An intentionally defective grantor trust can be an effective planning technique for several important reasons. First, as with any irrevocable trust, the assets held within the trust are generally protected from creditors.

Second, since the trust is not a separate taxpayer, a sale to the trust by the grantor is not a recognizable transaction for income tax purposes and no gain will be recognized. Such a sale is often structured as an installment sale with a promissory note that has a self-cancelling feature effective upon the death of the grantor. This results in the balance of the note being excluded from the estate of the grantor; similarly, any increase in the value of the asset will also occur outside of the grantor’s taxable estate.

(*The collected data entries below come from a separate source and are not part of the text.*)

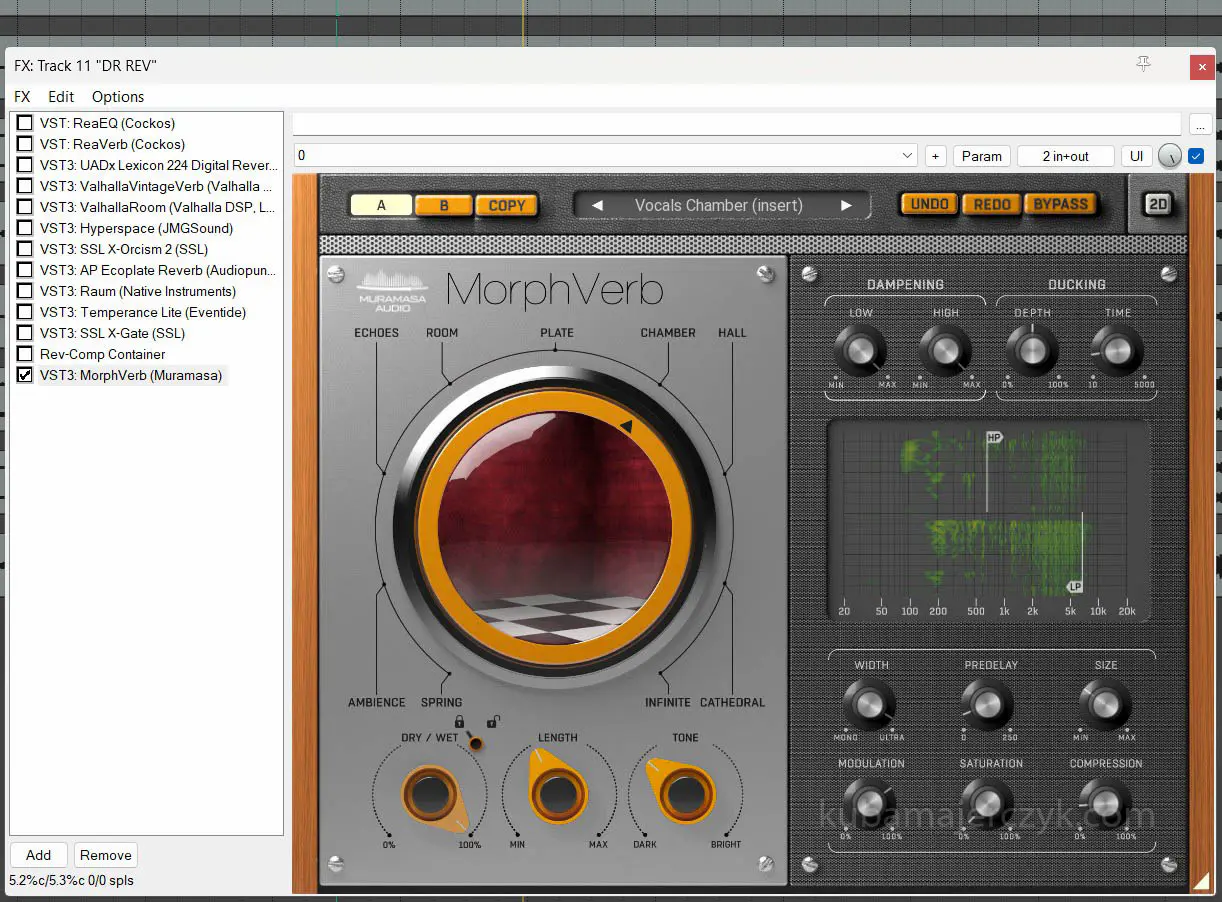Viewport: 1222px width, 902px height.
Task: Open the Options menu
Action: pyautogui.click(x=118, y=97)
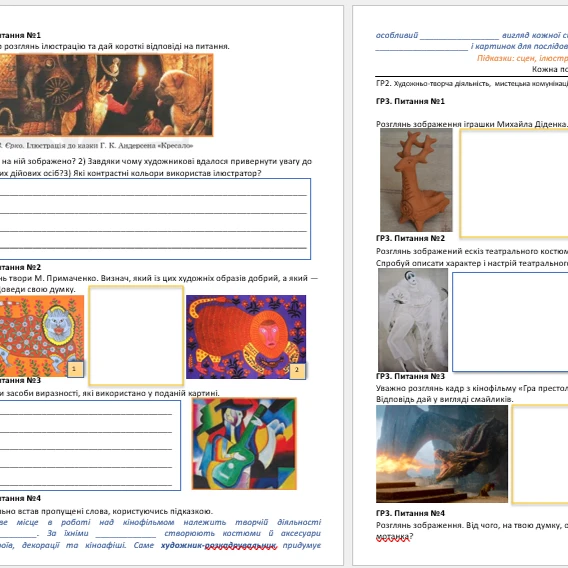Select the cubist guitar player painting
568x568 pixels.
tap(244, 444)
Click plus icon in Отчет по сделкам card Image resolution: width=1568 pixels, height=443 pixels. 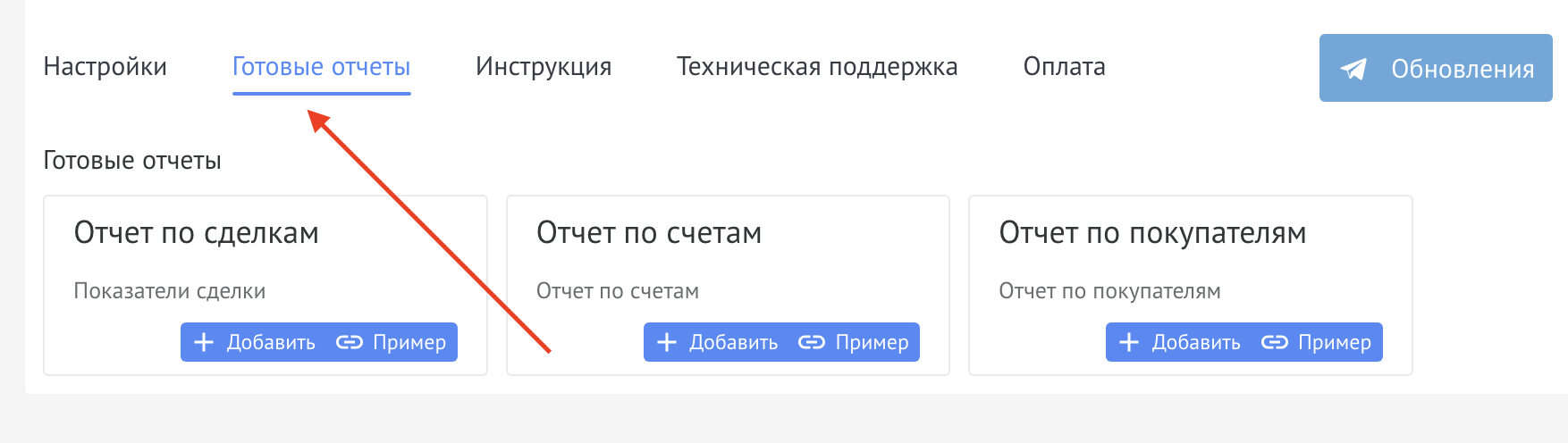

Third, since income generated by the irrevocable grantor trust is taxed to the grantor, the payment of that tax liability by the grantor is, in effect, a gift-tax free benefit to the trust and ultimately to the trust's beneficiaries. Since the trust is irrevocable, the trust principal will not be included in the taxable estate of the grantor. Therefore, the grantor can transfer assets into the trust by sale without the recognition of an income tax event, not have the trust assets included in his or her gross estate at death, and continue to reduce the value of his or her estate by the income tax payments on the trust income.

Although President Obama's current budget proposal would eliminate the value of using intentionally defective grantor trusts as an estate planning strategy, such trusts currently remain a useful tool.